If you’ve been following my posts on Linkscape’s index, you know that we’ve been trying to aim for fresher, better and larger indices over the past few months, but have been finding some very tough challenges. It turns out that indexing the web, canonicalizing millions of pages and calculating a link graph with quality metrics is super-hard; who knew? 🙂
As part of those efforts, we’ve been working toward an experimental index that leverages a more search-engine style crawler that crawls fresher pages/sites more often and less fresh stuff less frequently. That index, however, is taking its sweet time (and we’re doing a lot of babysitting and monitoring to make sure it’s smooth). Our tentative plan is to have that index launched in the next 2 weeks, but we felt that since our last index was at the very end of November, a new one with fresher data was warranted. Hence, last night, we launched an interim index with the following metrics:
- 36,660,519,013 (36 billion) URLs
- 427,626,242 (427 million) Subdomains
- 128,149,029 (128 million) Root Domains
- 387,656,119,262 (387 billion) Links
-
Followed vs. Nofollowed
- 2.05% of all links found were nofollowed
- 55.00% of nofollowed links are internal, 45.00% are external
- Rel Canonical – 10.57% of all pages now employ a rel=canonical tag
-
The average page has 69.12 links on it (negligible from last index)

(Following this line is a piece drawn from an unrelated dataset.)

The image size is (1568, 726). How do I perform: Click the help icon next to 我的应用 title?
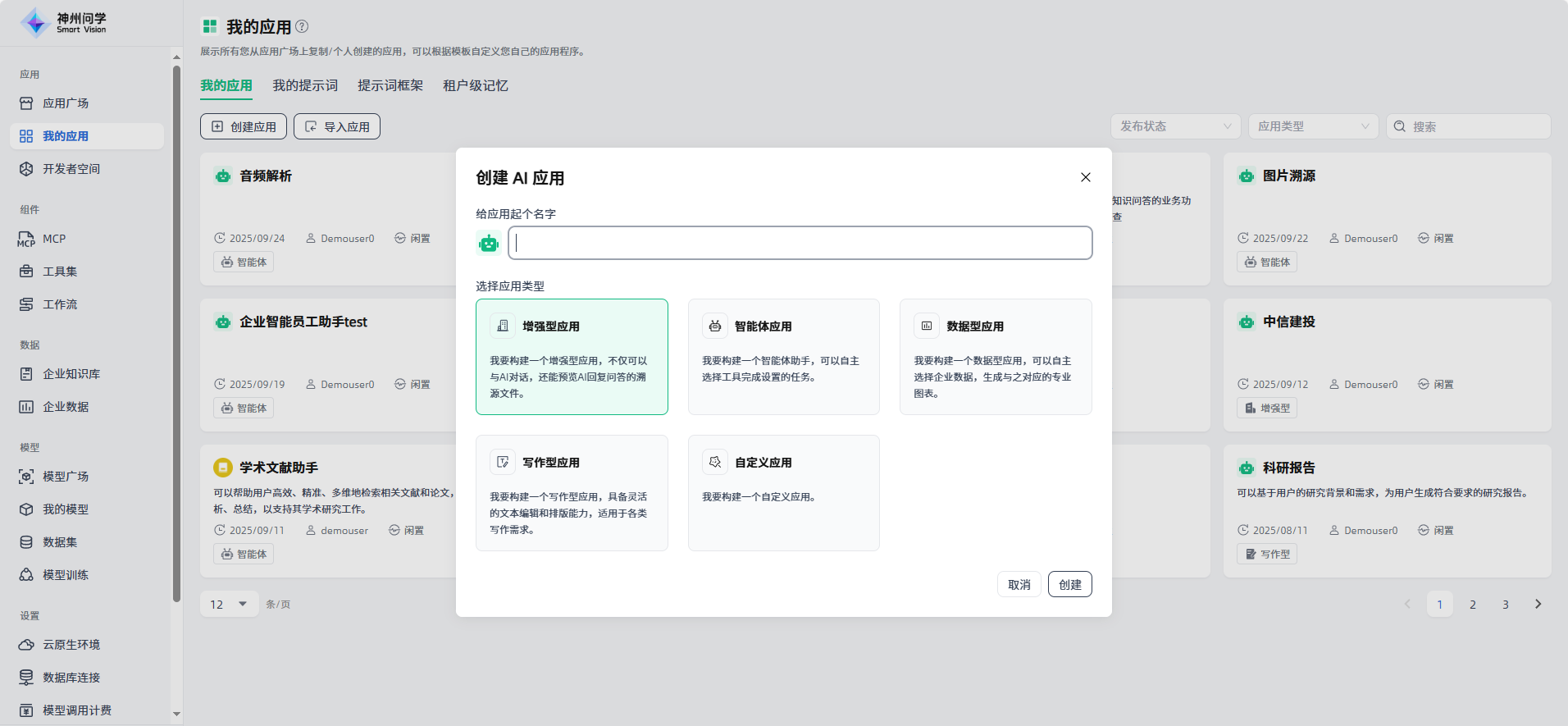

- 57.76 internal links on average
- 11.36 external links on average
This index is smalller than our last few, but the numbers look reasonably solid and the data’s from the first few weeks of December, so it should be helpful to all you link builders and analyzers. Do be aware, though, that this update is likely to only last a couple weeks before we replace it with our new version, for which we have high expectations (but don’t want to promise the moon just yet).
Also noteworthy – last night, when the index first launched, we experienced some wackiness with Page and Domain Authority scores. Those should have largely settled down to normalcy now, but if you see anything odd, please let us know.